USB risers are not using USB protocol, they're just using the cable since it's pretty durable and works easily even over distances (unlike ribbon).
GPU bandwith doesn't matter in terms of the riser because the GPU isn't pushing all the calculation data back to the riser and the system, it only sends back what it solved from the huge amount of data.
Which is why 1x PCI-e (USB risers) is more than enough (250 MB/s) for virtually every algo.
Which is why I thought it. I also wondered about adapter cards which simply provide 3-4 pcie x1 slots in a single x16. No-go. Couldn't find any.
I don't know of a USB 3 controller that could process say 10 separate risers.
Who needs it? And it wouldn't work, anyway. A single controller would be bandwidth-limited by 10 cards. It could do five, though. There are PCIe x16 -> 5x USB3.1 cards. So three cards in three slots provide 15 cards (not many mobos with 4+ full-bandwidth PCIe3 x16 slots), plus the onboard USB3 ports, if any. That's three or four separate 6GB-bandwidth controllers.
But I think it could be done with the right thunderbolt connections as a mobo to t wire to pcie does exist.
And t bolt wire can handle a lot of data quickly.
Btw I like the way you think
That's very interesting. Alienware makes a similar unit, with an inbuilt PSU big enough to handle _real_ video cards. ;-)

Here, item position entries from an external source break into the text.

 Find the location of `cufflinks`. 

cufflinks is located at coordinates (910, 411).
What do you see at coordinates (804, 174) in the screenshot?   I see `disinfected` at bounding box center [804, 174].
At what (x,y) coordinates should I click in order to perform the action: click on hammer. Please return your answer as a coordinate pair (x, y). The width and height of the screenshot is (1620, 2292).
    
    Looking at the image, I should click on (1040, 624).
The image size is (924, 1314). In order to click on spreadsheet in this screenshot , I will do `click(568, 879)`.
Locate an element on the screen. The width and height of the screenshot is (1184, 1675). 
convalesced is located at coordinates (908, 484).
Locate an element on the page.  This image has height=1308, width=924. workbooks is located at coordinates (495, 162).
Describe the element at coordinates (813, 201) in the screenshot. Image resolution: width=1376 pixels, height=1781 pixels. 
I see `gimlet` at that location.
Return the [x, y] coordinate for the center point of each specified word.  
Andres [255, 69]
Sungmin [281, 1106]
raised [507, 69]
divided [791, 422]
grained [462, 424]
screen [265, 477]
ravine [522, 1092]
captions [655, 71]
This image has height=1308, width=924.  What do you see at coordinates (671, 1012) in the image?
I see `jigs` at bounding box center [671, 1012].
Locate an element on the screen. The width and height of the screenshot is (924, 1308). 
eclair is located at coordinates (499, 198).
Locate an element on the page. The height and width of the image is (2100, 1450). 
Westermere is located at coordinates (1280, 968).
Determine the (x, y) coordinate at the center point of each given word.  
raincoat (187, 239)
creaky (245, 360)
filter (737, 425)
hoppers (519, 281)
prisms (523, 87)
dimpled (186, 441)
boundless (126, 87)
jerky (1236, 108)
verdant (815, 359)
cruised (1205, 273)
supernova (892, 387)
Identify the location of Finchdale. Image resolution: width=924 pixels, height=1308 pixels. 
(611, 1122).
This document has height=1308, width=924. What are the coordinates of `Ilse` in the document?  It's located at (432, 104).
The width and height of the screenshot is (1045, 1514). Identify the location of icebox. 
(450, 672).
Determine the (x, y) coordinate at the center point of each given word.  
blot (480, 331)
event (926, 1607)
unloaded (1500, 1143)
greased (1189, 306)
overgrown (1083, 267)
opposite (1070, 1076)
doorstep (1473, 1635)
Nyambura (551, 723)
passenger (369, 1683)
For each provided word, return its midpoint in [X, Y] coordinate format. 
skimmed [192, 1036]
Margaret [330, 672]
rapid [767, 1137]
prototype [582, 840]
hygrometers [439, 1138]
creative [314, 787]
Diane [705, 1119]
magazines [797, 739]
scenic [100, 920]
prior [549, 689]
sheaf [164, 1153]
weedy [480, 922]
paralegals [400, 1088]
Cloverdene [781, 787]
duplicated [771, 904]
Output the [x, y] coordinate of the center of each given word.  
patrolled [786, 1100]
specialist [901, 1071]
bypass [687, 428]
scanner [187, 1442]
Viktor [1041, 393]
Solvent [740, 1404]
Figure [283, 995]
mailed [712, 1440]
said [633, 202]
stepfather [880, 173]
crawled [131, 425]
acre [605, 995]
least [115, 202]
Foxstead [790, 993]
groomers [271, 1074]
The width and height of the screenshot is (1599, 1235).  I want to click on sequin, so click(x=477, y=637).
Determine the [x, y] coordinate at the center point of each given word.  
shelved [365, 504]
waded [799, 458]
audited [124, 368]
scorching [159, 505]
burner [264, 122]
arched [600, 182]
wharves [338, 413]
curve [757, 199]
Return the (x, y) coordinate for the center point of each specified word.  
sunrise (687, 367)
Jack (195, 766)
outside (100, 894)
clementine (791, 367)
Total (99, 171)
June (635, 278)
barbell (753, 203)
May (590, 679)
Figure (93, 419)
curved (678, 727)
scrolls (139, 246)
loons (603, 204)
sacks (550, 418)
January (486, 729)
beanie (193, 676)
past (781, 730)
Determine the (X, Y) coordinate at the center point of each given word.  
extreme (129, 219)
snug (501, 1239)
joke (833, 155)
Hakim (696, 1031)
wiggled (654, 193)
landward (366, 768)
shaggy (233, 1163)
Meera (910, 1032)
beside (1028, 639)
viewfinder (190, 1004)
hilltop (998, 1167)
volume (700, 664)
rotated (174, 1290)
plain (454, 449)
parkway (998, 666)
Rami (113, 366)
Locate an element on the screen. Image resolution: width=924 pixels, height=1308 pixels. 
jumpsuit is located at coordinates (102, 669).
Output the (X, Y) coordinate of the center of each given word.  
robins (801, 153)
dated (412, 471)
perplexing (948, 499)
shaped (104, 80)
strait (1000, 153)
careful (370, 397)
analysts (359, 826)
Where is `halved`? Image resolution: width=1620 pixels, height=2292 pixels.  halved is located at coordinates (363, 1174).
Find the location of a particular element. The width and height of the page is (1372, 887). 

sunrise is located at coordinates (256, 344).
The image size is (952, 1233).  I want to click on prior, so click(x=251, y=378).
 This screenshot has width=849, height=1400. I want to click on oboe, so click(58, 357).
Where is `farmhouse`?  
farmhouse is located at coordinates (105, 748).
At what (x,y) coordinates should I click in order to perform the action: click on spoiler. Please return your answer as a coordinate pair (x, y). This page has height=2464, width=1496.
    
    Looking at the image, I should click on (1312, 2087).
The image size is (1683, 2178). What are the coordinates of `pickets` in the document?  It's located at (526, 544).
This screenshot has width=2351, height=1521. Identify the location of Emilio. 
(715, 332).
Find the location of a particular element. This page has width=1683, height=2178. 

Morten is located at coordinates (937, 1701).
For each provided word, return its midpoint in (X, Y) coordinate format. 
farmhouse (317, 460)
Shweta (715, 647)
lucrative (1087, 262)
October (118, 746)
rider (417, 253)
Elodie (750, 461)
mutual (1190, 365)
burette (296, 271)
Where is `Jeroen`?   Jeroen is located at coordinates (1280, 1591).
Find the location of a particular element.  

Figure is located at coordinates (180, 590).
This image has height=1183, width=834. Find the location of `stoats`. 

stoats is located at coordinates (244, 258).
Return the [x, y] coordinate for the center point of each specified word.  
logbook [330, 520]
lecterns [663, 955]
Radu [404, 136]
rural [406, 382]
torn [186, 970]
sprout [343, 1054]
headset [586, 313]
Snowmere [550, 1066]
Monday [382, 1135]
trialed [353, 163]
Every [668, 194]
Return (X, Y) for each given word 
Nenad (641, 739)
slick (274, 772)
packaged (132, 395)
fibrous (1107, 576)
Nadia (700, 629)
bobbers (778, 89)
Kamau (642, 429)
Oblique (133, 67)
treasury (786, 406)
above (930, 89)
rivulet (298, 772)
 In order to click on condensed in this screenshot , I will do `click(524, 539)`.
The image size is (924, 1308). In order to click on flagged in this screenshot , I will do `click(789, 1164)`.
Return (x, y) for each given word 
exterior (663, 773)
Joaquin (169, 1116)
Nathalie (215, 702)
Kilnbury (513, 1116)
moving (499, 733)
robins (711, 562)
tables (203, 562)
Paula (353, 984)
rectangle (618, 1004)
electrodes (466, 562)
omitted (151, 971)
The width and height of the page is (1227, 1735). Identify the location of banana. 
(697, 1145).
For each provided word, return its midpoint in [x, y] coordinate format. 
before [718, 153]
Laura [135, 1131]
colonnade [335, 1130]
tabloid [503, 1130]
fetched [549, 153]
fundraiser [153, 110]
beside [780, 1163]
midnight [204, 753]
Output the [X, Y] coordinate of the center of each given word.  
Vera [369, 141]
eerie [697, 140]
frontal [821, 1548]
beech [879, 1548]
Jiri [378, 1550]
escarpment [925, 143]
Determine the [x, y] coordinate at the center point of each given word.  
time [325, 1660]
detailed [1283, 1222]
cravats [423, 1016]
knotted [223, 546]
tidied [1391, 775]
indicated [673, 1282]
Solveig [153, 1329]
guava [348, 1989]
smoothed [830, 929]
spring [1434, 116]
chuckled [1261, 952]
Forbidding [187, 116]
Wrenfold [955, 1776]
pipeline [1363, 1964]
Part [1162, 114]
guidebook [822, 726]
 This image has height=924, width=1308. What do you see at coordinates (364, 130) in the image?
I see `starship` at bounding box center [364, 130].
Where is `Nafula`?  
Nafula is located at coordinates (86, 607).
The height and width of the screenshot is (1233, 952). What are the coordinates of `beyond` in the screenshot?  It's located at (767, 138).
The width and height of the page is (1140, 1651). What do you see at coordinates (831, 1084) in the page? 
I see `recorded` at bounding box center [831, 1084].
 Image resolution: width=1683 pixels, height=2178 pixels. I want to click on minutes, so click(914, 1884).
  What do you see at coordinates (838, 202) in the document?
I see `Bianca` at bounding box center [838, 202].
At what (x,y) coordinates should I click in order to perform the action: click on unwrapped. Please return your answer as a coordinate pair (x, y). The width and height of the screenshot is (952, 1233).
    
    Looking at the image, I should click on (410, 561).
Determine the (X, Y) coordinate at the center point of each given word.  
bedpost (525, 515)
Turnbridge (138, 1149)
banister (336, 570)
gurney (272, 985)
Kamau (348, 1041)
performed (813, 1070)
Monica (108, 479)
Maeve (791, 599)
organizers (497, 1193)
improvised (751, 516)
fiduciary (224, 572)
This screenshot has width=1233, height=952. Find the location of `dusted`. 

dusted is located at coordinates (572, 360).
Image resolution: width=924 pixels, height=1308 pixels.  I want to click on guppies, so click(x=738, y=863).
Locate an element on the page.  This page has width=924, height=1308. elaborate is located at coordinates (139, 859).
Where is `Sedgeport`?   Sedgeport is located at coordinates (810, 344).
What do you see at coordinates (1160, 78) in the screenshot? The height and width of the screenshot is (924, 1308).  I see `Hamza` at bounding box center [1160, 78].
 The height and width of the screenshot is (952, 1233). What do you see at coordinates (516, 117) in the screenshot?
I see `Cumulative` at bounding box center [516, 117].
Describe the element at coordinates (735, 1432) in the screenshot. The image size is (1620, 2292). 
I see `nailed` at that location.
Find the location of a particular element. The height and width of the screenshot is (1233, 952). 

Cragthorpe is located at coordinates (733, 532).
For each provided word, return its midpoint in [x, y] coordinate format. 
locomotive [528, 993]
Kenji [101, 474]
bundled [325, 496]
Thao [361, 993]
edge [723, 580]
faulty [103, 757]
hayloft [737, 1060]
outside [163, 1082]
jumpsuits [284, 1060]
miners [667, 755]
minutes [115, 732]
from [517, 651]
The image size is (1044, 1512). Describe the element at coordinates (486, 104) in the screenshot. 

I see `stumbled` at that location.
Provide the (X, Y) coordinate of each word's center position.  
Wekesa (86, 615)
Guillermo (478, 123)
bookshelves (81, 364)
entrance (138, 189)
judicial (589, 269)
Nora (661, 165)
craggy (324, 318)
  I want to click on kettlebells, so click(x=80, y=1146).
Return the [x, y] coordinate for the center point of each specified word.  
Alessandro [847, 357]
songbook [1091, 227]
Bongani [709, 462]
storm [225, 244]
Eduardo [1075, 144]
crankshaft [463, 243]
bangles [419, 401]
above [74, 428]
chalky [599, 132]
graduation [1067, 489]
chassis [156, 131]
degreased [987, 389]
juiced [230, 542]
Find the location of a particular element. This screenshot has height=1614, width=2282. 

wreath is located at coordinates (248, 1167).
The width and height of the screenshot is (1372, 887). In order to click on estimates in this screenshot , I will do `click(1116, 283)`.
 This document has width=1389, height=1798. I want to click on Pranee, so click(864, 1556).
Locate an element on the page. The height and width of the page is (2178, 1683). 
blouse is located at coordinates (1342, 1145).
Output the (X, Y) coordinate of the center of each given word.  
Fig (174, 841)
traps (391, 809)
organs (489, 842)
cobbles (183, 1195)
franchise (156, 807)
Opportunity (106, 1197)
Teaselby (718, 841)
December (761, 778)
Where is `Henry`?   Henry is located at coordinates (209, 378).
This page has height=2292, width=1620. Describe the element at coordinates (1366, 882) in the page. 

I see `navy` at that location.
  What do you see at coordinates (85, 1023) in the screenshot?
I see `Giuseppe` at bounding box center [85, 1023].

But, ultimately, we'd want to gut the case because a bigger PSU powering more cards is more energy efficient.
And we still don't actually need the bandwidth of Thunderbolt. USB3 is more than enough and considerably less expensive. I can't find the link, now, but while I was searching around last night I saw a header in the AMD forums suggesting they're working on USB-interface cards specifically for use as math coprocessing, which is what altcoin miners are using them for, but they also are in use in render farms, weather centers and anywhere else in need of more floating-point-operations-per-second (FLOPS) than CPUs can provide.